You can find the RTL in the rvscc folder. You can find the source code here: https://git.1159.cl/Mario1159/RVSCC

Logic Simulation

To run the logic simulation use the following:

vcs -sverilog -debug -cpp -gcc -R -gui timescale.sv rv32i_defs.sv test_five_stage_pipeline_core.sv alu_decoder.sv alu.sv cache_memory.sv control_unit.sv data_memory_if.sv data_memory.sv five_stage_pipeline_datapath.sv hazard_unit.sv imm_extend.sv instr_memory_if.sv instr_memory.sv jump_control.sv main_decoder.sv pipelined_control_unit.sv priority_encoder.sv register_file.sv

Note, if you want to run the Testbench rvscc/test_five_staged_pipeline_core.sv of this project, you need to uncomment the following static functions:

• check_fw_test_core_assertions in rvscc/data_memmory_if.sv in line 28.
• next_instr in rvscc/instr_memory_if.sv in line 15.

Logic Synthesis

Note that you need to comment all the static functions for the synthesis to run.

---

■ Stated task: Continue the RVSCC build notes above, starting right after the last sentence of the Logic Synthesis section.

---

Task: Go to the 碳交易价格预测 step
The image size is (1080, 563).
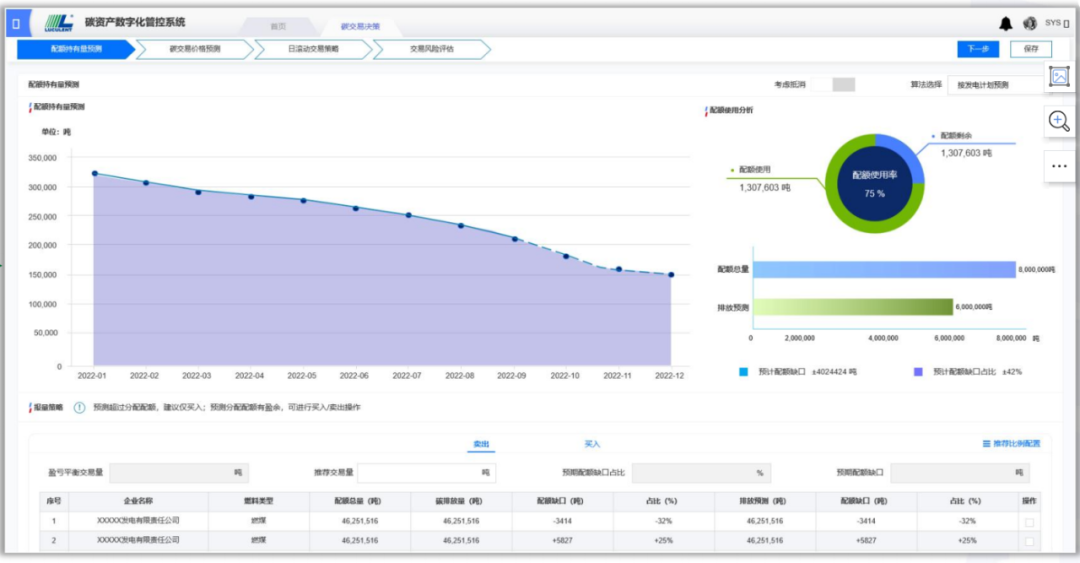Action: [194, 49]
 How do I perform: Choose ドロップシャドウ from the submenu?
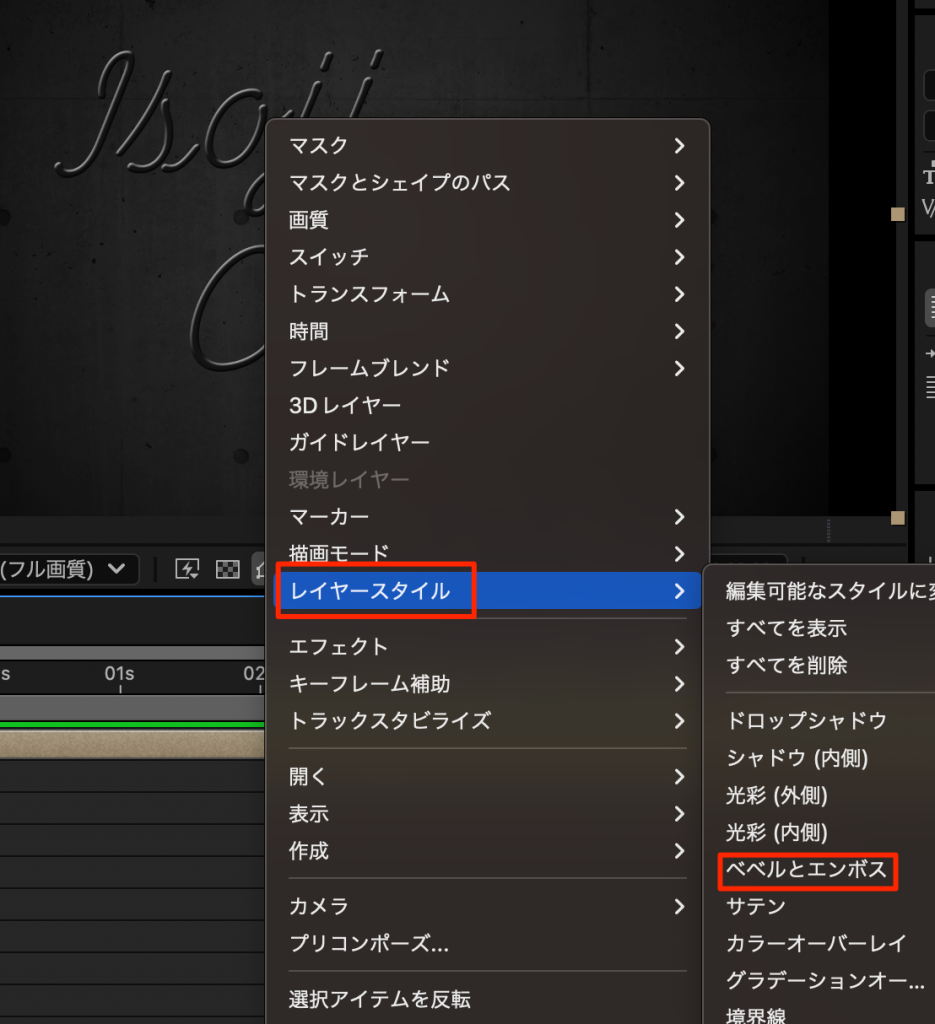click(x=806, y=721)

---

■ Result of the exercise:
you might run the code in logic_synthesis folder, remember to the analyze and elaborate options in the first lines of logic_synthesis/logic_synthesis.tcl as follows:

analyze -format sverilog {../rvscc/timescale.sv ../rvscc/rv32i_defs.sv ../rvscc/alu_decoder.sv ../rvscc/alu.sv ../rvscc/cache_memory.sv ../rvscc/control_unit.sv ../rvscc/data_memory_if.sv ../rvscc/data_memory.sv ../rvscc/five_stage_pipeline_datapath.sv ../rvscc/hazard_unit.sv ../rvscc/imm_extend.sv ../rvscc/instr_memory_if.sv ../rvscc/instr_memory.sv ../rvscc/jump_control.sv ../rvscc/main_decoder.sv ../rvscc/pipelined_control_unit.sv ../rvscc/priority_encoder.sv ../rvscc/register_file.sv}
elaborate five_stage_pipeline_datapath

Change the name of the reports as needed, as example, in line 67:

## Save Design
write_file -format ddc -hierarchy -out report/rvscc.ddc
write_file -format verilog -hierarchy -out report/rvscc.v
write_sdc report/rvscc.sdc

Then you can use make in the terminal, being inside the logic_synthesis folder, and it will save the reports for the followings steps of the design in the logic_synthesis/report folder.

Floorplan

Use the scripts in scripts_compilation as always...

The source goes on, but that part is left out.